28 de setembro de 2024
OPINIÃO

Riscos da IA: fuga e desumanização

Por Wellington Anselmo Martins |
| Tempo de leitura: 2 min
Mestre em Comunicação (Unesp-Bauru)

O repetido "prefiro bicho do que gente" pode dar lugar ao "prefiro robô do que gente". Nas últimas décadas, o mundo tem enfrentado um agravamento do individualismo e do isolamento social. Antes da pandemia, esse processo já estava ocorrendo no Brasil e em vários outros países. Porém, a pandemia acentuou essa marca de fuga e desumanização dos tempos atuais.

Por causa das possibilidades da internet, os usuários humanos costumam navegar pelas redes sociais para encontrar outros usuários humanos, ver as suas fotos, memes, crônicas do cotidiano, opiniões políticas, etc. Mas com as inovações possíveis advindas da inteligência artificial (IA), é possível que, em um futuro próximo, mais e mais usuários humanos acessem a internet não para encontrar outras pessoas no ciberespaço, mas para interagir com robôs.

A partir do ChatGPT, a IA já demonstrou o seu enorme potencial de diálogo. A IA interpreta muito bem textos em diferentes idiomas e responde com coerência e velocidade impressionantes.
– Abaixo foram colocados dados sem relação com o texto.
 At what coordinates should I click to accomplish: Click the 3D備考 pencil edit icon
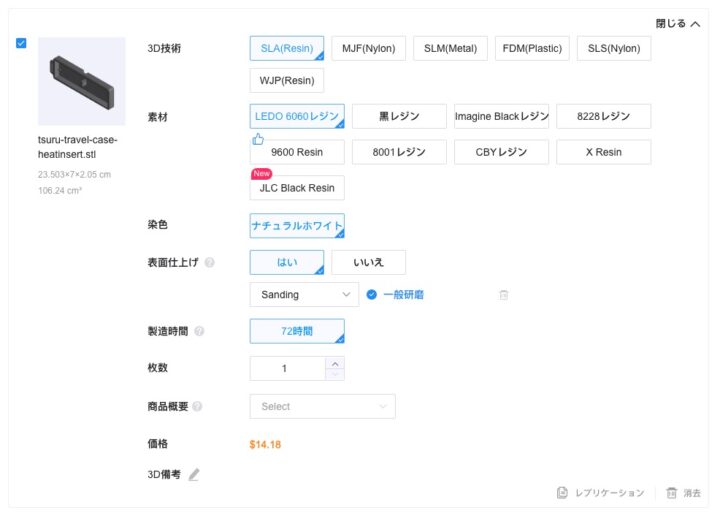point(194,475)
Todo usuário de IA sabe que ela também alucina e pode oferecer respostas erradas e mentirosas. Mas, além de as empresas de comunicação estarem trabalhando para corrigir esses equívocos do robô, também isso torna a IA mais próxima do que é o ser humano, pois as pessoas igualmente costumam alucinar e, infelizmente, também oferecem fake news.

As próximas etapas do desenvolvimento da IA vão torná-la ainda mais humanizada, com tempo de resposta e voz humana muito próximos da realidade social comum. Também a linguagem corporal, as caras e bocas da IA, estão sendo aprimoradas de modo incrivelmente rápido e, por isso, os rostos dos robôs tendem a ser cada vez mais convincentes quando aparecerem nas telas dos nossos celulares, tablets, computadores, etc. Tudo isso, voz, rosto, tempo humanizado de diálogo, tende a estimular cada vez mais os usuários humanos a se envolverem afetivamente com a máquina.

Ao olhar um rosto na tela do computador emitindo uma voz humana e com um discurso coerente, apesar de vir de um robô, os usuários humanos tendem a se projetar sobre o que veem e escutam. Porém, ao humanizar os robôs, as pessoas podem desumanizar ainda mais as relações sociais que ocorrem entre os próprios seres humanos. Ou seja, o isolamento social acarretado pelas novas mídias tem potencial para viciar, cada vez mais, as pessoas nessas interações com computadores, mesmo que isso diminua ainda mais o interesse na construção afetiva das relações com os colegas, amigos e familiares humanos - e até com os animais de estimação, que, em muitos casos, já era um antigo tipo de fuga das relações humanas e que, agora, pode ser substituída pelos robôs com IA.